Pityrodia chrysocalyx is a flowering plant in the mint family Lamiaceae and is endemic to the south-west of Western Australia. It is an erect, bushy shrub with small, glossy leaves, and flowers with white petals and a golden-yellow calyx.

==Description==
Pityrodia chrysocalyx is an erect, bushy, compact shrub which grows to a height of 30-75 cm with its branches densely covered with reddish yellow, circular scales. Its leaves are glossy green, egg-shaped 2-6 cm long, 1-3 mm wide and usually scattered in groups of three along the stems. The flowers are arranged singly in upper leaf axils on a very short stalk. There is a leaf-like bract and minute bracteoles at the base of the flower. The five sepals are joined to form a golden-coloured, bell-shaped tube 5-7 mm long, scaly on the outside but glabrous inside. The five petals are joined to form a white tube 9-12 mm long with five lobes on the end. The tube is wider at the top end and the lower, middle lobe is broad elliptic to almost circular, 3-5 mm broad and long while the other four lobes are slightly smaller and roughly similar in size and shape to each other. The petal tube has a few soft hairs on the outside but glabrous inside apart from a densely hairy ring above the ovary and a few hairs on the large petal lobe. Flowering occurs from July to October and is followed by a hairy, oval fruit 4-5 mm long with the sepals attached.

==Taxonomy and naming==
This species was first formally described in 1876 by Ferdinand von Mueller who gave it the name Depremesnilia chrysocalyx and published the description in Fragmenta phytographiae Australiae. In 1931, Charles Gardner changed the name to Pityrodia chrysocalyx. The specific epithet (chrysocalyx) is derived from Ancient Greek words meaning "gold" and "cup", (to give "golden-cupped") referring to the colour of the sepal tube.

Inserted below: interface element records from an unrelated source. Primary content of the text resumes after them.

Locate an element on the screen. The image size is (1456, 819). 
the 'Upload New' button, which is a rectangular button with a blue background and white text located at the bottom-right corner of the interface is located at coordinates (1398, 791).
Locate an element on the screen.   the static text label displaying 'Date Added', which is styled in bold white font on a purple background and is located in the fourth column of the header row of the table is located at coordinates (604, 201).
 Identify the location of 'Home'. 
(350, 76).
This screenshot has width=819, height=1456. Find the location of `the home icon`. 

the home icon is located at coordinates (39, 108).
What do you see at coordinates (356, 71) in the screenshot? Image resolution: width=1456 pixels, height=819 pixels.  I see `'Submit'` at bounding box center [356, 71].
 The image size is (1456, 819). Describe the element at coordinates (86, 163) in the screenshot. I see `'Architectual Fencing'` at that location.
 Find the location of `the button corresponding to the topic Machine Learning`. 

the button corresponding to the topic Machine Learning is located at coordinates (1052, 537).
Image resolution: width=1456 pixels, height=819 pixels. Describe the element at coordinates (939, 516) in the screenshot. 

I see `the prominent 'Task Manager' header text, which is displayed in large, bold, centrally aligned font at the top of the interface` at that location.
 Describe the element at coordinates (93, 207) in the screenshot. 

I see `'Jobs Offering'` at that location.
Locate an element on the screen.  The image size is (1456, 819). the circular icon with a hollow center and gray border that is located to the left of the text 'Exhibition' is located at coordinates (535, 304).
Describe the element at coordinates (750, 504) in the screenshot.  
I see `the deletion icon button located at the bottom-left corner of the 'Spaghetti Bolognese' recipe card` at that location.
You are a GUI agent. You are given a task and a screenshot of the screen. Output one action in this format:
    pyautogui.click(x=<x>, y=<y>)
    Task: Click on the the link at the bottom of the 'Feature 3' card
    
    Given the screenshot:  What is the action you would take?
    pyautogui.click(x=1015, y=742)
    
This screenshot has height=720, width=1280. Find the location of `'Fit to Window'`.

==Distribution and habitat==
This pityrodia grows in sandy loam in open woodland mainly between Esperance, Norseman, Lake Meads and Pyramid Lake in the Coolgardie and Mallee biogeographic regions.

==Conservation==
Pityrodia chrysocalyx is classified as "Priority Three" by the Western Australian Government Department of Parks and Wildlife, meaning that it is poorly known and known from only a few locations but is not under imminent threat.